▶ _Supplied information_:
◇ ◇ ◇ ◇

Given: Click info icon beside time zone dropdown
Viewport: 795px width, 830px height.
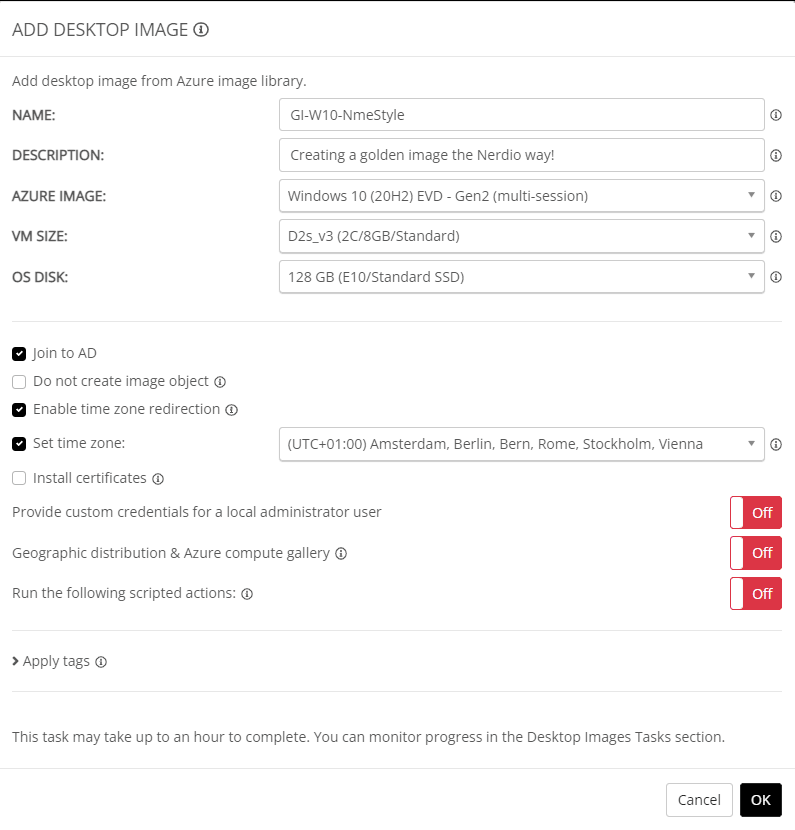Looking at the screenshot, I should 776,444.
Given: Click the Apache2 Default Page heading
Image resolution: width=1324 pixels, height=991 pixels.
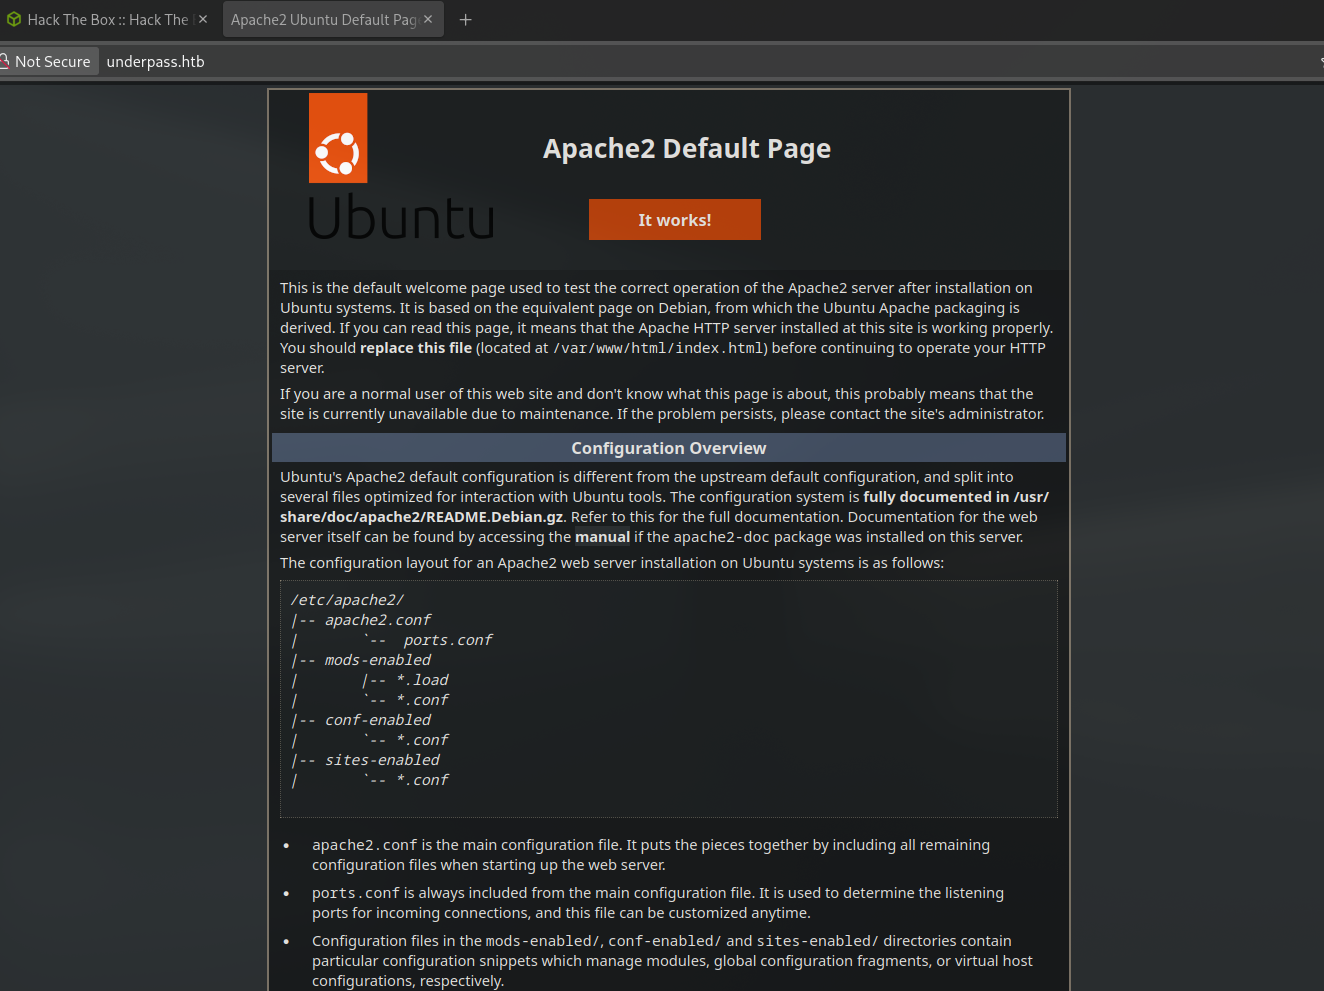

◇ ◇ ◇ ◇

▶ _Exercise objective_:
Going through the entries above, show each line that contains "Given".

▶ _Answer for the task_:
Given: Click info icon beside time zone dropdown
Given: Click the Apache2 Default Page heading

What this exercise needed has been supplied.